● **Problem statement**
Please reproduce the items from the very first line through the line containing "Viewport: 360px width, 360px height. pos(198,28)", keeping all other wording and shifting every answer coordinate up by 142. Leave the pictures out.

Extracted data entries
>> START

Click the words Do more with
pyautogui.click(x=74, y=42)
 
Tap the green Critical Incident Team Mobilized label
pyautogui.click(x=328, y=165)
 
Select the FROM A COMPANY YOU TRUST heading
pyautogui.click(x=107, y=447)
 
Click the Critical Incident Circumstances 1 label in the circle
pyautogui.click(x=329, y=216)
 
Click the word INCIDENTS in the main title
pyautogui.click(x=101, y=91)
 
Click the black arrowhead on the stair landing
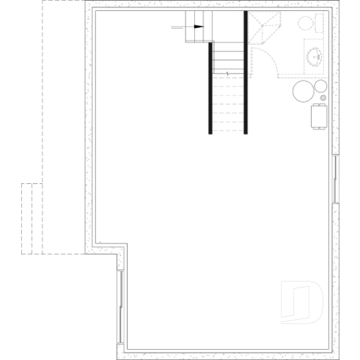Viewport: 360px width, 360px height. pos(198,28)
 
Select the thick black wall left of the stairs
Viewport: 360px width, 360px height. pos(210,88)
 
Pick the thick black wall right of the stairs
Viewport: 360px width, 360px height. pos(246,73)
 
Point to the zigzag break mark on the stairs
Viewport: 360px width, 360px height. pos(228,73)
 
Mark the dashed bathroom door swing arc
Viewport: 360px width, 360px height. pos(266,62)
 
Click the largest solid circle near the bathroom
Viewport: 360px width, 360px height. pos(304,92)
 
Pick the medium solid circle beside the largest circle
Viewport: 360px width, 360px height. pos(320,85)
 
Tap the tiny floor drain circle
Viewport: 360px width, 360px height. pos(324,98)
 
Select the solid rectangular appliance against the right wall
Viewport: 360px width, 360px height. pos(320,116)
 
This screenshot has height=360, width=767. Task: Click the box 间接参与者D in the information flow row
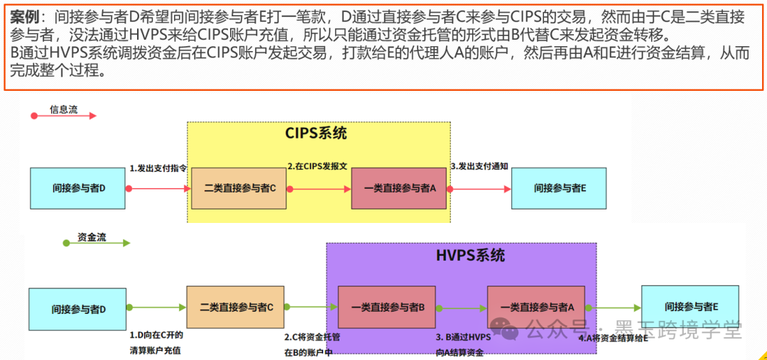pyautogui.click(x=79, y=188)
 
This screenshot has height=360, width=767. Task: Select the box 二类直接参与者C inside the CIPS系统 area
pyautogui.click(x=239, y=188)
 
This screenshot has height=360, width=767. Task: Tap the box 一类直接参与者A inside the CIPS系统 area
pyautogui.click(x=399, y=188)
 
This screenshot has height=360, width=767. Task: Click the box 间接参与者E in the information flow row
pyautogui.click(x=559, y=188)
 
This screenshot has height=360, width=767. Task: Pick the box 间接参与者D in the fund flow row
pyautogui.click(x=79, y=309)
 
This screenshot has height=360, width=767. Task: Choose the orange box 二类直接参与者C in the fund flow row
pyautogui.click(x=236, y=307)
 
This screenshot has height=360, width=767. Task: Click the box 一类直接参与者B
pyautogui.click(x=388, y=307)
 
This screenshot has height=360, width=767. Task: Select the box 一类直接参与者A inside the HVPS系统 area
pyautogui.click(x=536, y=307)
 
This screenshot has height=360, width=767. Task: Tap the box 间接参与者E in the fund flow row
pyautogui.click(x=690, y=307)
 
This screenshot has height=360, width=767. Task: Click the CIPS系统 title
pyautogui.click(x=316, y=133)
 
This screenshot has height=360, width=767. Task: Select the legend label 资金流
pyautogui.click(x=92, y=238)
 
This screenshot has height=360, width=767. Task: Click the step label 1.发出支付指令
pyautogui.click(x=158, y=168)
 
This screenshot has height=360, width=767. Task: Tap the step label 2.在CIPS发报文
pyautogui.click(x=317, y=166)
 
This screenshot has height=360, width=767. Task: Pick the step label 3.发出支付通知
pyautogui.click(x=479, y=166)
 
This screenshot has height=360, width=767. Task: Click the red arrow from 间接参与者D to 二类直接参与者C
pyautogui.click(x=160, y=188)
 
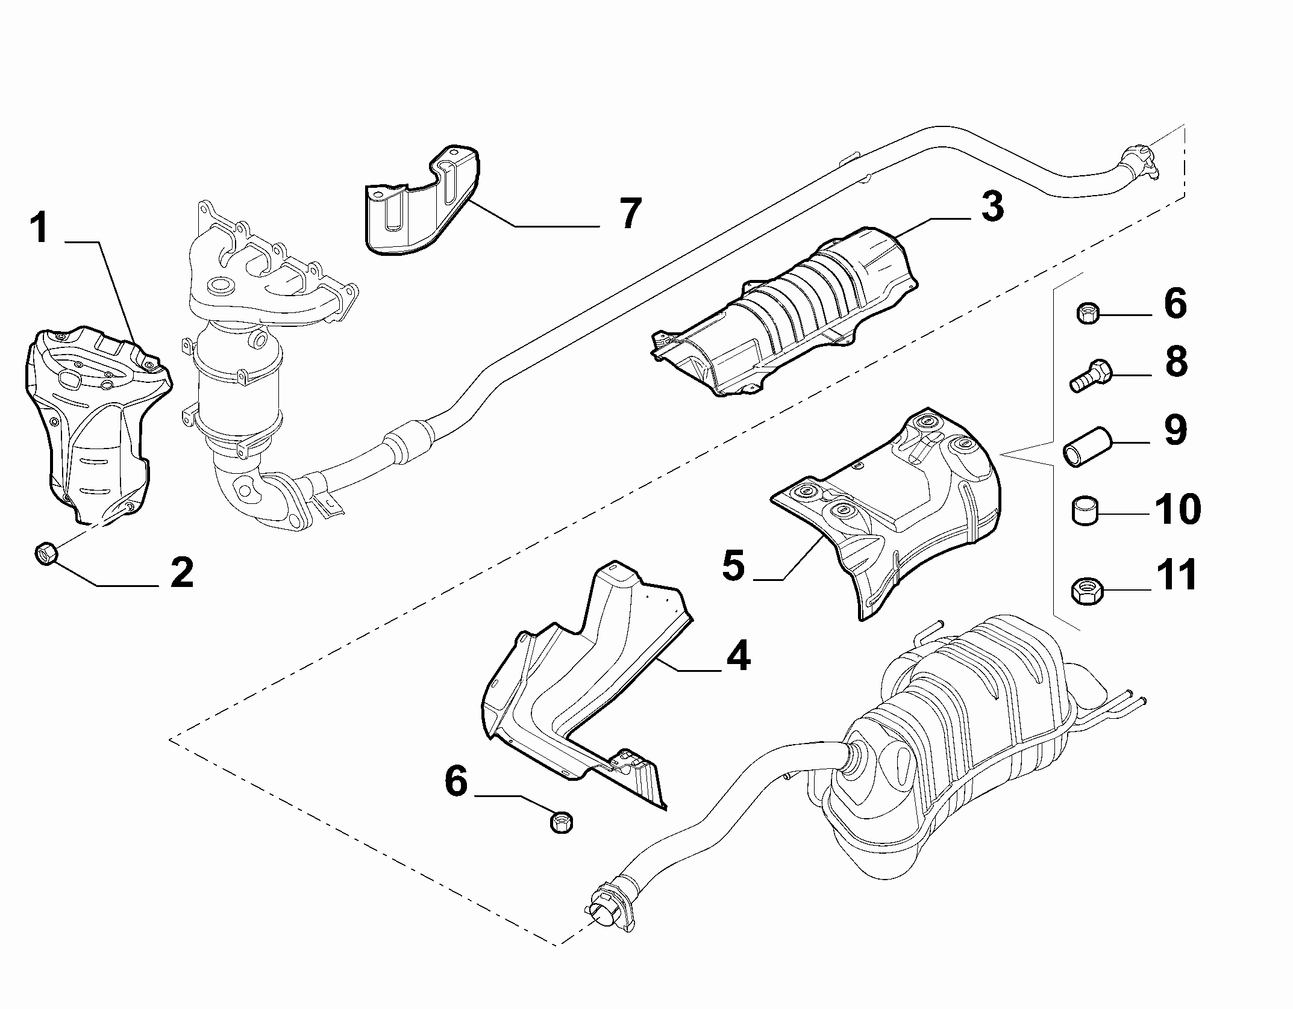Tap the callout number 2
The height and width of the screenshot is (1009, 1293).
[181, 573]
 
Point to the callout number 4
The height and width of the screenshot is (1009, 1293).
[737, 656]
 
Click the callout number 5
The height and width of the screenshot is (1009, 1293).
[733, 566]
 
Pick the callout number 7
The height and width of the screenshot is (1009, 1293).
[630, 213]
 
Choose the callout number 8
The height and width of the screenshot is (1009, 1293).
[1176, 362]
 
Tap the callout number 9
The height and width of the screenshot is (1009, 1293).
[1176, 430]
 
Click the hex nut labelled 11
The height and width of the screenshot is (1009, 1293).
[1088, 591]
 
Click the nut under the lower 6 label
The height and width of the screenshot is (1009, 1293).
[562, 821]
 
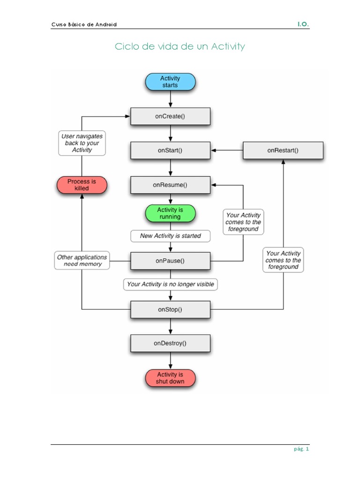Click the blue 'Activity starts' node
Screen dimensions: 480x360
[170, 82]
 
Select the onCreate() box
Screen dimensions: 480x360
[170, 116]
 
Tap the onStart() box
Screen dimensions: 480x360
[170, 150]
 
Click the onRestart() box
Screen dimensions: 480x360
[283, 150]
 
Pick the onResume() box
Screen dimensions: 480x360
[170, 185]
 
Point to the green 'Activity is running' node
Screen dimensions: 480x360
[170, 213]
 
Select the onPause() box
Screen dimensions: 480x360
[170, 261]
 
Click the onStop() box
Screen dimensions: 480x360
[170, 309]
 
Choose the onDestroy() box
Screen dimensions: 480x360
[170, 343]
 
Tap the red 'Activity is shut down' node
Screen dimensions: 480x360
[170, 378]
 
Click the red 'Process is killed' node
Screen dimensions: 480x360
[82, 185]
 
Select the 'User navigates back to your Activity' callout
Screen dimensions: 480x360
[82, 143]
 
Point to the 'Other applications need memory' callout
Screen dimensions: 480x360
[82, 261]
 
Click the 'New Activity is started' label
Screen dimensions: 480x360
[170, 236]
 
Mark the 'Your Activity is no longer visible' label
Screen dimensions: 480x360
[171, 284]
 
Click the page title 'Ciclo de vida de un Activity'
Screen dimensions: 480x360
[180, 46]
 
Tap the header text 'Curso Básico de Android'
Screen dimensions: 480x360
[84, 24]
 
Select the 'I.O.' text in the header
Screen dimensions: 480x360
[303, 24]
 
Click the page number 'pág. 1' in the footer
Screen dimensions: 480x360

>> END

● **The solution**
Click the words Do more with
pyautogui.click(x=216, y=184)
 
Tap the green Critical Incident Team Mobilized label
pyautogui.click(x=470, y=307)
 
Select the FROM A COMPANY YOU TRUST heading
pyautogui.click(x=249, y=589)
 
Click the Critical Incident Circumstances 1 label in the circle
pyautogui.click(x=471, y=358)
 
Click the word INCIDENTS in the main title
pyautogui.click(x=243, y=233)
 
Click the black arrowhead on the stair landing
Viewport: 360px width, 360px height. pos(340,170)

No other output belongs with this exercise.